Michael Scott es el mejor personaje del mundo (sin exagerar)
'The Office' está rodada a modo de falso documental (años antes de que 'Modern Family' lo petara con este formato) y en ella se nos muestra la vida diaria de una oficina dedicada a la venta de papel: Dunder Mifflin. Entre sus múltiples (y geniales) personajes, uno sobresale por encima del resto: Michael Scott, el jefe, interpretado por Steve Carell. Michael es el jefe que todos querríamos tener y, al mismo tiempo, la pesadilla de cualquier empleado. Considera que los trabajadores son sus mejores amigos y a veces es difícil discernir si es un genio o un completo necio. A él le debemos la genial frase de: "¿Si prefiero que mis trabajadores me teman o me amen? Me gustaría que tuvieran miedo de lo mucho que me quieren".
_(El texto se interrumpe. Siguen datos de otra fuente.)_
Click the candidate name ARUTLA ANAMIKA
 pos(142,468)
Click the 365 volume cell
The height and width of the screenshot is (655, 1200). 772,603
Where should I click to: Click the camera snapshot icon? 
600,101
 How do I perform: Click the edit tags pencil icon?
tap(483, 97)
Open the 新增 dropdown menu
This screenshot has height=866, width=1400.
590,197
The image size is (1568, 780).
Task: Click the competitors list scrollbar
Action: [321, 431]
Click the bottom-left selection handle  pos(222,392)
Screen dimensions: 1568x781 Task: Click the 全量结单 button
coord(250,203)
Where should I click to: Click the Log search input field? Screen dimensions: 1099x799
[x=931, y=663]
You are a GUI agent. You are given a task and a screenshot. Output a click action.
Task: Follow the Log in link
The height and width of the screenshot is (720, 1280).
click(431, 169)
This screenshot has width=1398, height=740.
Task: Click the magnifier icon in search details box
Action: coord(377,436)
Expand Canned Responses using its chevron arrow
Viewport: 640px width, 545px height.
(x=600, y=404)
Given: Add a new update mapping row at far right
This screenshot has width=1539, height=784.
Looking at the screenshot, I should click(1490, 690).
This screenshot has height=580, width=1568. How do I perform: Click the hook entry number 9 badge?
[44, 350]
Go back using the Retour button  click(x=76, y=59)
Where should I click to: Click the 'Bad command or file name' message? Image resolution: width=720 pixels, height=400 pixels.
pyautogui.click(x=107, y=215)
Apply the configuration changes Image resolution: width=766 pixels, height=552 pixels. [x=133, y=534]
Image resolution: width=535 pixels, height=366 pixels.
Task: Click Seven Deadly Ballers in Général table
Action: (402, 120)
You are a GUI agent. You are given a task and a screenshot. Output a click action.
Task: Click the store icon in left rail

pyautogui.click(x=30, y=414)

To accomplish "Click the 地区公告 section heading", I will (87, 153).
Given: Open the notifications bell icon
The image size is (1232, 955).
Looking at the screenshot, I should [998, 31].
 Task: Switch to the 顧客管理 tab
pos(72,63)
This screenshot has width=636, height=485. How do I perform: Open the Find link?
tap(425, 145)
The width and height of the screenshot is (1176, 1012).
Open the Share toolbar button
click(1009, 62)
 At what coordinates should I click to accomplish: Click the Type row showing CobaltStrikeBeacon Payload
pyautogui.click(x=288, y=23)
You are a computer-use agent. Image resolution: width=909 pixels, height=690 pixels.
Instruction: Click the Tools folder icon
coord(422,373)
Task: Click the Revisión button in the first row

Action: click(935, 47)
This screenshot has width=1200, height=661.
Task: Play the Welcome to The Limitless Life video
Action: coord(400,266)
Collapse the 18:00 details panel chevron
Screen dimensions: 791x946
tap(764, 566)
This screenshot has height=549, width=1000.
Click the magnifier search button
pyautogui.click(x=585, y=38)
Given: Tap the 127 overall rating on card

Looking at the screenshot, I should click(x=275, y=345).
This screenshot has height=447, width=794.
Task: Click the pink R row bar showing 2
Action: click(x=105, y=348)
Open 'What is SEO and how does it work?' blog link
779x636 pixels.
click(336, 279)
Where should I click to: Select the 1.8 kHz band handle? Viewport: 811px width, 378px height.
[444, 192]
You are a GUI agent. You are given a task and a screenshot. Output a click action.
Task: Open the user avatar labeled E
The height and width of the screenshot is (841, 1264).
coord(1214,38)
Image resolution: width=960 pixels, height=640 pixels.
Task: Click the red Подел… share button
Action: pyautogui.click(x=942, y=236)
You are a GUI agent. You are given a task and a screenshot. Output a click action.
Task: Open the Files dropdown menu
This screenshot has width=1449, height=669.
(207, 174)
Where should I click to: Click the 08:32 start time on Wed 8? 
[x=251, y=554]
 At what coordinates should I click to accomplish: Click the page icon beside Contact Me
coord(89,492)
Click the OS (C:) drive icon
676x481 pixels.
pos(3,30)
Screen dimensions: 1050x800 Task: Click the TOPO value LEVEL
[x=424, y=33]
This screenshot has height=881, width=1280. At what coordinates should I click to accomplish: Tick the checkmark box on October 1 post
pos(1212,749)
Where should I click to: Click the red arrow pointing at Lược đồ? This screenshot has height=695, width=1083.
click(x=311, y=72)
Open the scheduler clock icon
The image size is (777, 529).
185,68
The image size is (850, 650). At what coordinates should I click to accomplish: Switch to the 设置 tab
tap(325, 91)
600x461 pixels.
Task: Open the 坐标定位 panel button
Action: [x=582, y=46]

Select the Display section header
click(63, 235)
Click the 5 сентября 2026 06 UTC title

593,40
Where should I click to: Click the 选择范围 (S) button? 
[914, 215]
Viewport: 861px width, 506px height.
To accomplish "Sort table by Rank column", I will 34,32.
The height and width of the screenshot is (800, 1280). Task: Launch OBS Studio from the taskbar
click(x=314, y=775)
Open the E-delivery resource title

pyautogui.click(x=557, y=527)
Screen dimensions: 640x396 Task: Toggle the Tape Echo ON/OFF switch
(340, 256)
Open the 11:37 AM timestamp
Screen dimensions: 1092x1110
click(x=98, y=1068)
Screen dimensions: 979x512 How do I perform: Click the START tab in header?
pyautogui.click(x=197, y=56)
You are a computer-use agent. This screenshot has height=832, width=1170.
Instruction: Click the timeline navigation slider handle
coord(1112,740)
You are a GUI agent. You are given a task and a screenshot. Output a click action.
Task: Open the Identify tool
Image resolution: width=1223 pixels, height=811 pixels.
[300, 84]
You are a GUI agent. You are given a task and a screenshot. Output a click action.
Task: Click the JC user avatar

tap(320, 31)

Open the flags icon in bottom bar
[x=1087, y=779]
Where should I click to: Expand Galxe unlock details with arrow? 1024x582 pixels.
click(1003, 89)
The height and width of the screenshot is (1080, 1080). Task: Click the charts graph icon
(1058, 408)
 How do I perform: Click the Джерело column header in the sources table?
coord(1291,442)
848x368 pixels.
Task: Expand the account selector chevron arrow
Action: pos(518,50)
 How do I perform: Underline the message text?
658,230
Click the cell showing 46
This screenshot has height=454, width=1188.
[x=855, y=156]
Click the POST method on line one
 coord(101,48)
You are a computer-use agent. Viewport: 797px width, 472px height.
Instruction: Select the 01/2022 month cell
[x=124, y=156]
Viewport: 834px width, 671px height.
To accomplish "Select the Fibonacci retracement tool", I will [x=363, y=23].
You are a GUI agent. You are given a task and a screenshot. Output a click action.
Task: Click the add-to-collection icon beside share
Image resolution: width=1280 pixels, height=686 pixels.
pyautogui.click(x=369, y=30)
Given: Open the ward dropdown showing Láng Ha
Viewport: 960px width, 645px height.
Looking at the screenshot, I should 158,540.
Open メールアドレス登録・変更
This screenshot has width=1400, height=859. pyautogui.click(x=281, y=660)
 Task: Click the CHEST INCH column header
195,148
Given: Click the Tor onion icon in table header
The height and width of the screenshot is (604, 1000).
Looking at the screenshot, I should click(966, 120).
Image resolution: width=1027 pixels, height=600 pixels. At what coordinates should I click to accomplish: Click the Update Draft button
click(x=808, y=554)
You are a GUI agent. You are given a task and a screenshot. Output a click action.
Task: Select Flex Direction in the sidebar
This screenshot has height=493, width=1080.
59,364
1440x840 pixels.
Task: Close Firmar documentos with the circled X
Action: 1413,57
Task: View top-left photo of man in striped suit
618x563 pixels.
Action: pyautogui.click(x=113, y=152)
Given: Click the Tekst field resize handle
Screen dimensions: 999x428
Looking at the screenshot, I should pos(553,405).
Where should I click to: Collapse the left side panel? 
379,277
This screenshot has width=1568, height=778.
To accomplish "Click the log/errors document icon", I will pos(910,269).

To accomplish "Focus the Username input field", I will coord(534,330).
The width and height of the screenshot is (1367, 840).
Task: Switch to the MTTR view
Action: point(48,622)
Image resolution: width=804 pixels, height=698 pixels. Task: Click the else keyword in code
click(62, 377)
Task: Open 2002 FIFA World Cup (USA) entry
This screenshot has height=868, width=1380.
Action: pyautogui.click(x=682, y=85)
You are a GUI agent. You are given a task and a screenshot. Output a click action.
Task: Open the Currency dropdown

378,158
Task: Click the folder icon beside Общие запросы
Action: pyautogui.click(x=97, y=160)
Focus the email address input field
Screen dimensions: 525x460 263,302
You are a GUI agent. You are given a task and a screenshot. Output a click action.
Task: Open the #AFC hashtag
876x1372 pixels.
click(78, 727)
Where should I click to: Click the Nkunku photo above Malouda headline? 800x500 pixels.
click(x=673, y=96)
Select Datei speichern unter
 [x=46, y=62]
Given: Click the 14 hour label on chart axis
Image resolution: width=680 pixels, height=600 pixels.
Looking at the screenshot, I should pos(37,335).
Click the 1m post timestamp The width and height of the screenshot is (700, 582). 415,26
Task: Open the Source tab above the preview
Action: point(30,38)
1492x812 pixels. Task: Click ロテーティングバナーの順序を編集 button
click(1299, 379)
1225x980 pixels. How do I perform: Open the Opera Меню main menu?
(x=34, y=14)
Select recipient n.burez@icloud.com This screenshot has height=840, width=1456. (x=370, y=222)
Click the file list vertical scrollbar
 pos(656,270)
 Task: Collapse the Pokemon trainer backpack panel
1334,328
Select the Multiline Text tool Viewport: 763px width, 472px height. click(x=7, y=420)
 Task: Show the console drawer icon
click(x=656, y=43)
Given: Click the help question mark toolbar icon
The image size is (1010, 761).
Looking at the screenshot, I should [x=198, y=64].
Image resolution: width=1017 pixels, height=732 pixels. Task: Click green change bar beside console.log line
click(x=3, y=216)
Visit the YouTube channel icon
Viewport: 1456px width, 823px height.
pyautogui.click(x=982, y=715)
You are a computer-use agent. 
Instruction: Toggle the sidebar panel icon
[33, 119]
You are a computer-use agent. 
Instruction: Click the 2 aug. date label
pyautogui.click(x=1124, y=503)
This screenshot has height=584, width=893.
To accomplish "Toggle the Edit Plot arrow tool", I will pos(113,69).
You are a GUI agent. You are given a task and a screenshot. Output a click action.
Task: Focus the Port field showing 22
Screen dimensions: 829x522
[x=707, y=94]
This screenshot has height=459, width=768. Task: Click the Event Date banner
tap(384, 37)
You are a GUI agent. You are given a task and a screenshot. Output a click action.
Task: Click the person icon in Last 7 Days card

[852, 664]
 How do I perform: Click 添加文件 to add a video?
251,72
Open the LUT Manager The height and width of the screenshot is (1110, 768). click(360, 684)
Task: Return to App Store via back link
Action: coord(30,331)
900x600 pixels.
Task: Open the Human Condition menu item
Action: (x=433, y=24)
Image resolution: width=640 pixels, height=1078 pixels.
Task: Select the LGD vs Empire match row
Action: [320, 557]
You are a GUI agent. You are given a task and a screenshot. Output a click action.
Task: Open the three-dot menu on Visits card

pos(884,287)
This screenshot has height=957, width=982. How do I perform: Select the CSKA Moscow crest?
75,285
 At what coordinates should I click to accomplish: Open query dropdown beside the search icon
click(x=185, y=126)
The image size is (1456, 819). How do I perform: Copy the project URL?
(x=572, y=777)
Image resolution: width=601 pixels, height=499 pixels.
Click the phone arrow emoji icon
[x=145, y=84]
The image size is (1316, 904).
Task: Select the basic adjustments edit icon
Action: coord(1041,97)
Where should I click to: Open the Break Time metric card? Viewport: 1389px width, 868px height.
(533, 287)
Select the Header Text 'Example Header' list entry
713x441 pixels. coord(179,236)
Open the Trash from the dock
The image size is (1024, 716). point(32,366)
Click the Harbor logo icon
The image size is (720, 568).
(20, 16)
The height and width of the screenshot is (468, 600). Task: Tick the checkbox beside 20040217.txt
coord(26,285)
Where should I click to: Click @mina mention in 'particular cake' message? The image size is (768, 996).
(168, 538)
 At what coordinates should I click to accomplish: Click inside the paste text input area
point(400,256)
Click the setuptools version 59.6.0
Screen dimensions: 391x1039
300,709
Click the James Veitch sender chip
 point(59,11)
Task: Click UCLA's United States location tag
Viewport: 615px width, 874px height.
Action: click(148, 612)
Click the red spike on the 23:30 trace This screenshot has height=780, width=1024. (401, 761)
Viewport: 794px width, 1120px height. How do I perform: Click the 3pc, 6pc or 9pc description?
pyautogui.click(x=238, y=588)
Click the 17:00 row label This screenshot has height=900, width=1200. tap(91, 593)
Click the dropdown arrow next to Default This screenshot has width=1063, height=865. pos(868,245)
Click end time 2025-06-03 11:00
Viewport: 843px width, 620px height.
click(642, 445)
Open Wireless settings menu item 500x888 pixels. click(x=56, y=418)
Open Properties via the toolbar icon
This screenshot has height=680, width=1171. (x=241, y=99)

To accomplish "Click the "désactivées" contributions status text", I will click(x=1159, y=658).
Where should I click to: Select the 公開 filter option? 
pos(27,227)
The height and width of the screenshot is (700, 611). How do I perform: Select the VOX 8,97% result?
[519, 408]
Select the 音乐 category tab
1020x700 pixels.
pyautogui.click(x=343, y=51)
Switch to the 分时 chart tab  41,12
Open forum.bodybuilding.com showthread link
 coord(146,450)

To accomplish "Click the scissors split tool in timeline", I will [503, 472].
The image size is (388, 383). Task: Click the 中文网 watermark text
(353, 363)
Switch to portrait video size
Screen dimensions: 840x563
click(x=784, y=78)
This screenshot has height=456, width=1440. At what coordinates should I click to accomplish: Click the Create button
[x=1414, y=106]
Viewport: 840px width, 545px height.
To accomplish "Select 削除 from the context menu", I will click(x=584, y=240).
Pero los demás no se quedan atrás: Dwight Schrute, comercial de Dunder Mifflin, granjero, ayudante del sheriff, seguidor de teorías conspiratorias y, posiblemente, votante de Donald Trump, es sencillamente brillante. Para muestra, aquella ocasión en la que aseguraba tener una peluca por cada miembro de la oficina porque nunca se sabe cuándo vas a tener que hacerte pasar por otra persona.
La mejor historia de amor: la de Jim y Pam
Jim y Pam son los protagonistas de la historia de amor más 'cuqui' de toda la serie. Desde sus inicios, cuando ella no es más que el amor platónico de Jim, ya que está prometida con otro, hasta que surge el amor y su historia se va formalizando con una relación, boda e hijos. Lo mejor de todo es que no hay grandes gestos ni un amor tormentoso: es, sencillamente, una relación como la que podría tener cualquier mortal. Confesión: he llorado más de una vez en mi segundo visionado de la serie con algunos de sus momentazos como pareja.
Las bromas de oficina
Jim y Dwight son la pareja cómica más divertida de la serie. Jim se pasa la vida 'troleando' a su compañero con bromas como meterle la grapadora en gelatina o forrarle la mesa de papel de regalo. Pero lo mejor es que, a medida que avanza la serie, podemos llegar a sentir que hasta se tienen cariño...
Es la serie perfecta para ver sin parar
Los capítulos de 'The Office' duran menos de media hora y son perfectos para ver uno detrás de otro en una sesión de 'binge watching'. No vas a querer dejar de mirar.
Los mejores momentos
Es difícil resumir con palabras por qué es una serie tan especial, pero lo que la hace tan distinta son sus momentos que mezclan la vergüenza ajena con la comedia más elevada. Como cuando Michael Scott se declara en bancarrota saliendo de su despacho y gritándolo a los cuatro vientos. O cuando Dwight provoca un incendio solo para dar una lección a toda la empresa.
En resumen: miles de usuarios de Netflix (y yo) ya nos hemos pronunciado. Esta es mi recomendación para la próxima vez que no sepas qué ver en la tele.